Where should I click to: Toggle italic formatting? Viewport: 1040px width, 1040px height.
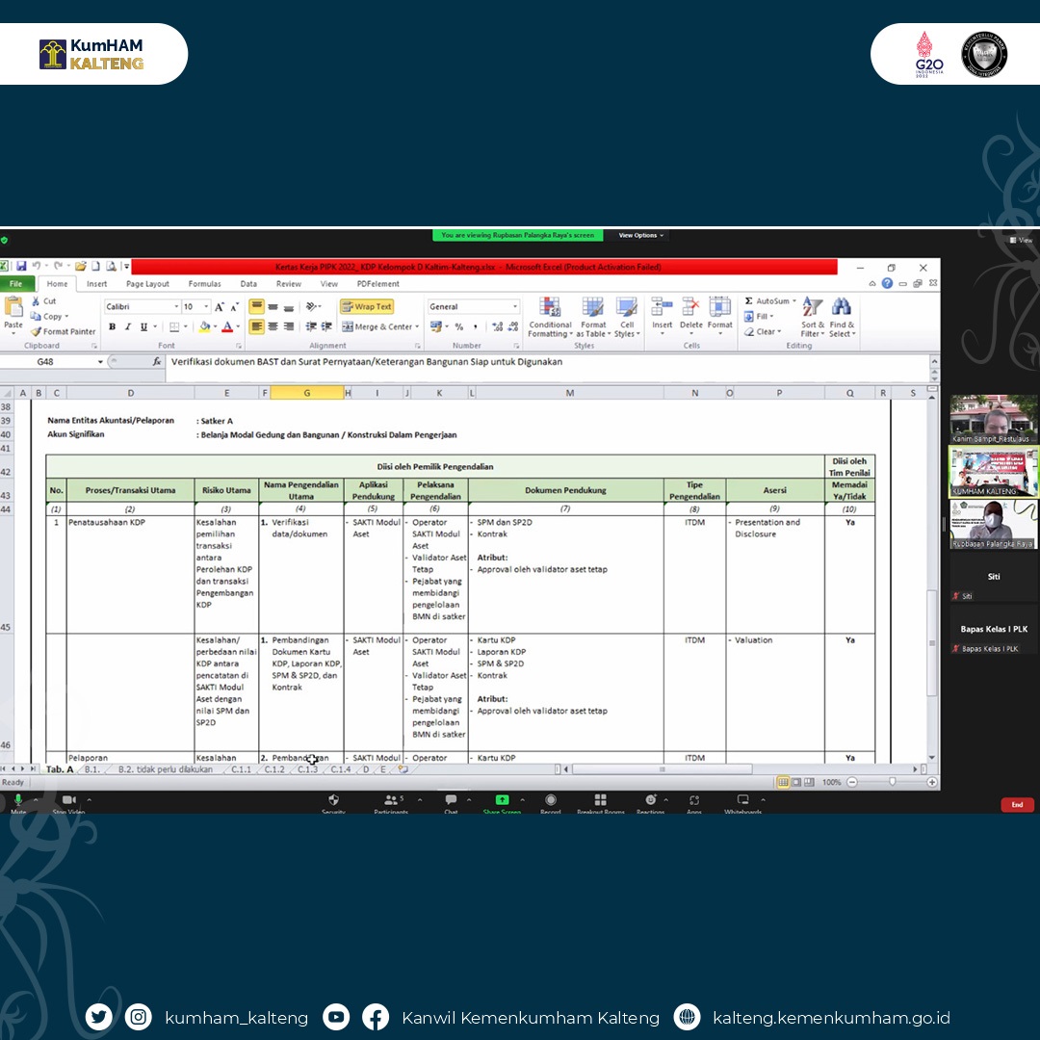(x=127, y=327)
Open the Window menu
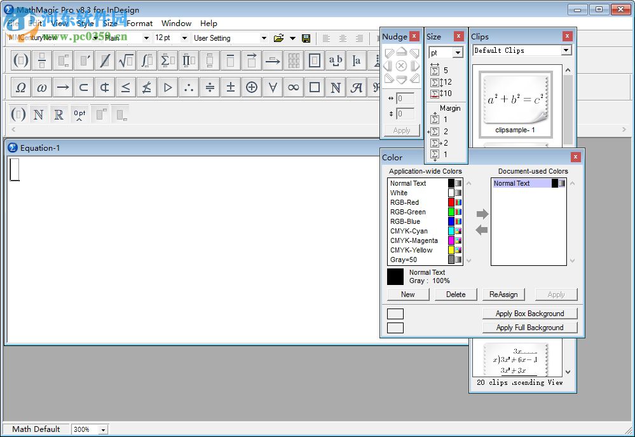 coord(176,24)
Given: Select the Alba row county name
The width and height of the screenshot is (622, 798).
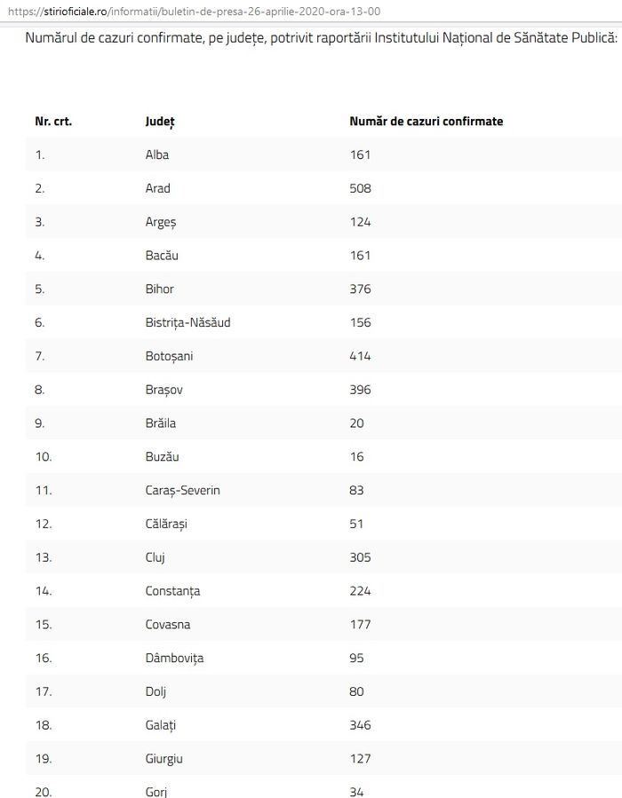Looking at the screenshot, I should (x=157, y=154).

==============================

→ GIVEN REQUEST: Arrange every line of text in the records above as a numbered list, with no blank lines and without the pictures.

→ PROBLEM SOLUTION:
1. Where should I click to: Toggle italic formatting? Viewport: 1040px width, 1040px height.
2. (x=127, y=327)
3. Open the Window menu
4.  coord(176,24)
5. Given: Select the Alba row county name
6. The width and height of the screenshot is (622, 798).
7. Looking at the screenshot, I should (x=157, y=154).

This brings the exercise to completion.